In its monetary policy review Wednesday, the Monetary Policy Committee of the RBI decided to cut the repo rate by 35 basis points (bps). Repo rate is the rate at which the RBI lends money to commercial banks. 100 bps make a full percentage point. The RBI’s repo rate has now fallen 110 basis points since February. The RBI also announced some measures to boost economic activity.
Why does monetary policy matter?
In any economy, economic activity, which is measured by gross domestic product or GDP, happens by one of four ways. One, private individuals and households spend money on consumption. Two, the government spends on its agenda. Three, private sector businesses “invest” in their productive capacity. And four, the net exports — which is the difference between what all of them spend on imports as against what they earn from exports. At the heart of any spending decision taken by any of these entities lies the question: What is the cost of money?
Monetary policy essentially answers that question. In every country, the central bank is mandated to decide the cost of money, which is more commonly known as the “interest rate” in the economy. While various factors make it difficult for a central bank to exactly dictate interest rates, as a thumb rule, RBI’s decision on the repo rate sets the markers for the rest of the economy. In other words, the EMI for your car or home is determined by what the RBI decides.
What is the repo rate?
Repo and Reverse repo are short for repurchase agreements between the RBI and the commercial banks in the economy. In essence, the repo rate is the interest rate that the RBI charges a commercial bank when it borrows money from the RBI. As such, if the repo falls, all interest rates in the economy should fall. And that is why common people should be interested in the RBI’s monetary policy.
Explained: Why has GDP growth been revised downwards?
But the interest rate for consumer loans has not reduced by 110 bps since February. Why?
In the real world, the “transmission” of an interest rate cut (or increase) is not a hundred per cent. And that is why, even though when the RBI cut by 35 bps on Wednesday, lay consumers may only receive a much lower reduction in the interest rate on their borrowings. This is due to a lot of factors — but primarily, it has to do with the health of the concerned commercial bank.

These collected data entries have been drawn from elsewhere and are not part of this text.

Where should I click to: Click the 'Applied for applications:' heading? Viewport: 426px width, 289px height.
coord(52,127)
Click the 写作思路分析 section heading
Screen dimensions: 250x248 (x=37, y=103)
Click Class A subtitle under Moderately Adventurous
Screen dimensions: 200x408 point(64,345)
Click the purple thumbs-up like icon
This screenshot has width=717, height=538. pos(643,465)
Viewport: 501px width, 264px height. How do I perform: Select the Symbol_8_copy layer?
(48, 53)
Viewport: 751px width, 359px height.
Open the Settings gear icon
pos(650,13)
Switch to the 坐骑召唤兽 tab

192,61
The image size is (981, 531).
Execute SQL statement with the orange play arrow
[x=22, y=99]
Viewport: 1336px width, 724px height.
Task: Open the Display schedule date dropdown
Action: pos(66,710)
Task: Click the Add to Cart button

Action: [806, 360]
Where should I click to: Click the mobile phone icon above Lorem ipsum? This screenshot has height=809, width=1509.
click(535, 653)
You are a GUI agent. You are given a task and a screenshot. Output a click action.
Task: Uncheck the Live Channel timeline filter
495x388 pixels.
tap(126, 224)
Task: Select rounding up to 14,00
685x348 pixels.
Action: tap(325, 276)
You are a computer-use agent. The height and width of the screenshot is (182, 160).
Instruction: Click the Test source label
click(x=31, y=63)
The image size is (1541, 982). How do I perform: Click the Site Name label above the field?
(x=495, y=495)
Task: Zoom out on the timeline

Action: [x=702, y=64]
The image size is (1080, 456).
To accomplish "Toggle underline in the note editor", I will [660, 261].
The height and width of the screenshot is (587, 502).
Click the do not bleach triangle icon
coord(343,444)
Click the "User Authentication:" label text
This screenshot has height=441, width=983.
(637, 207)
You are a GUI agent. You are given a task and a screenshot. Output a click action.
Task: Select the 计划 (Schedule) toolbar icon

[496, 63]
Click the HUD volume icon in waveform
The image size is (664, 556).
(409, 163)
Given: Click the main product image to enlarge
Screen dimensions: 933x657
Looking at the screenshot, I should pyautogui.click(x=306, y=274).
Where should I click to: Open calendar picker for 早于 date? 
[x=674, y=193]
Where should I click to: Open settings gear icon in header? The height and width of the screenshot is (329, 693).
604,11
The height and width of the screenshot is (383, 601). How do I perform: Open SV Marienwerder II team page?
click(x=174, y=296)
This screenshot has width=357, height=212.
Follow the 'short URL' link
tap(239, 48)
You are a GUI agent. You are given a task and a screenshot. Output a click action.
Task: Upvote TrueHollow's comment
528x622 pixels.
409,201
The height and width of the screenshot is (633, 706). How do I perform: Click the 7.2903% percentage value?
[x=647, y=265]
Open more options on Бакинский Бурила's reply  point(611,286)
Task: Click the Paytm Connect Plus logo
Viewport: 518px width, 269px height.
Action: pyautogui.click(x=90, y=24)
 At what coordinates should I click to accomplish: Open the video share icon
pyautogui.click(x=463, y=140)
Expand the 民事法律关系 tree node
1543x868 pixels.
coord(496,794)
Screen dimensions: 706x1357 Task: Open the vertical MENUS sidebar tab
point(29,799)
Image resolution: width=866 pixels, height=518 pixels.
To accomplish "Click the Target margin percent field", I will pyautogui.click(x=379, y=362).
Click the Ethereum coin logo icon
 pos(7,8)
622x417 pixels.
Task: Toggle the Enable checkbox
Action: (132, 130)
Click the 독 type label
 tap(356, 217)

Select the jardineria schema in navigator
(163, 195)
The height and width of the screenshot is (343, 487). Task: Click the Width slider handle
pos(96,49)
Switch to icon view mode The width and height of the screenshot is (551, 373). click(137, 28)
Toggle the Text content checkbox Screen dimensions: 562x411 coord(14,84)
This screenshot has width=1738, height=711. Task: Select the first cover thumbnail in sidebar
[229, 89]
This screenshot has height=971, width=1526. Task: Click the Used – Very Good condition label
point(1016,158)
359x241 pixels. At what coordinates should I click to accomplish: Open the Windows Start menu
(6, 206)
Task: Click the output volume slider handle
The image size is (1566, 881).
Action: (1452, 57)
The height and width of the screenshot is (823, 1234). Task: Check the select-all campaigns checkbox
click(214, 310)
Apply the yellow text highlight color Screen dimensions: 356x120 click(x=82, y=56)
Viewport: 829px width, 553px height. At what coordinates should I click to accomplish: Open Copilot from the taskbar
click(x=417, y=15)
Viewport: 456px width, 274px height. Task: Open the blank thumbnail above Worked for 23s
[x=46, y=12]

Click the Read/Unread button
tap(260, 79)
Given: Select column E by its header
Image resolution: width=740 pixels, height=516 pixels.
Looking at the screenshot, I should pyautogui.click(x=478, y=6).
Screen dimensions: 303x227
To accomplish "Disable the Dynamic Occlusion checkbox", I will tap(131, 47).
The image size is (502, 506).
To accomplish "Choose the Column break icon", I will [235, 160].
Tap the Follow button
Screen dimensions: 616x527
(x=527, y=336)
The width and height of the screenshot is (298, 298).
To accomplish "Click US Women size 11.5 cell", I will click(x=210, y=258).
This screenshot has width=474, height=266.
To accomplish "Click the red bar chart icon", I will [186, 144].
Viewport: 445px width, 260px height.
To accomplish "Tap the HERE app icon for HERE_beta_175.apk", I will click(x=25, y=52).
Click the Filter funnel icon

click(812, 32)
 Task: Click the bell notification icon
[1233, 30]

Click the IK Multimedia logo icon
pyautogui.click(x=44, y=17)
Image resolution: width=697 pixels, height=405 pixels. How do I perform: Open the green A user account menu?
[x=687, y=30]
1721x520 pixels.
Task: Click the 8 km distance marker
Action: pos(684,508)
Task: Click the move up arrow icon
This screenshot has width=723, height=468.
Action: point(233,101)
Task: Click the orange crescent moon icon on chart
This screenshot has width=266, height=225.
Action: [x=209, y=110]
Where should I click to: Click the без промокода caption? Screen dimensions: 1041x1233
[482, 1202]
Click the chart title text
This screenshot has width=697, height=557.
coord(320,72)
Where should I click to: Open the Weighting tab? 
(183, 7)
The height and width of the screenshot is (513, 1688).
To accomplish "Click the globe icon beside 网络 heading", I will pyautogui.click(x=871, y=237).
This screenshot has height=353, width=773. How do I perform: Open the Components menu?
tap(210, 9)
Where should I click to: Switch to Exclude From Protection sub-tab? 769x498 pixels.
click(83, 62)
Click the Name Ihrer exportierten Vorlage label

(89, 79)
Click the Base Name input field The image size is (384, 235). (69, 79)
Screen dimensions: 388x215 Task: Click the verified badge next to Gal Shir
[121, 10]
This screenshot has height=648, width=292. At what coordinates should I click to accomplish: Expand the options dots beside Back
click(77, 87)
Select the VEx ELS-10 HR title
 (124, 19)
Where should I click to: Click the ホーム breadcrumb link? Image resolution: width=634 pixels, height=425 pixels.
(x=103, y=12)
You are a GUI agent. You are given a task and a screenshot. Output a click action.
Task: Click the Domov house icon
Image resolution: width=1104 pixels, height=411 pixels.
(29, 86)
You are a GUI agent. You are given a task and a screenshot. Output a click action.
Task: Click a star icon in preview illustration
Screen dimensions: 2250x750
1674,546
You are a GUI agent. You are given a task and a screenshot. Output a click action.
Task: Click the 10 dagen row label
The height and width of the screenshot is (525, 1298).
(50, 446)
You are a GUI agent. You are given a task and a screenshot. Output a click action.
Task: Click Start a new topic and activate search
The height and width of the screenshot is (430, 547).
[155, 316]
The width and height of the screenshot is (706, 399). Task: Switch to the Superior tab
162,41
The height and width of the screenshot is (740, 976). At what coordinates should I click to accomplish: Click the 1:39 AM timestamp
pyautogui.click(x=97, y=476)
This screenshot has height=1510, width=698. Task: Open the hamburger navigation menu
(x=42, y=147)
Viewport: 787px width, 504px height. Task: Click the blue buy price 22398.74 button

Over the past few years, almost all banks, especially the ones in the public sector, have seen their profits plummet because many of their past loans have turned out to be non-performing assets (in other words, they are not getting repaid). To cover for these losses, the banks have to use their existing funds, which would have otherwise gone to common consumers for fresh loans.
There is another key element that affects the banks’ decision. The reduced repo rate applies only to new borrowings of banks. The banks’ cost of existing funds is higher. Of course, funding costs would eventually come down — but this process would take time. This “lag” in monetary policy is a key variable in determining the efficacy of any rate cut by the RBI. It could take anywhere between 9 and 18 months for the full effect of an RBI decision to reflect in interest rates across the economy.
So, how does RBI decide the interest rate?
Any central bank has a few main concerns.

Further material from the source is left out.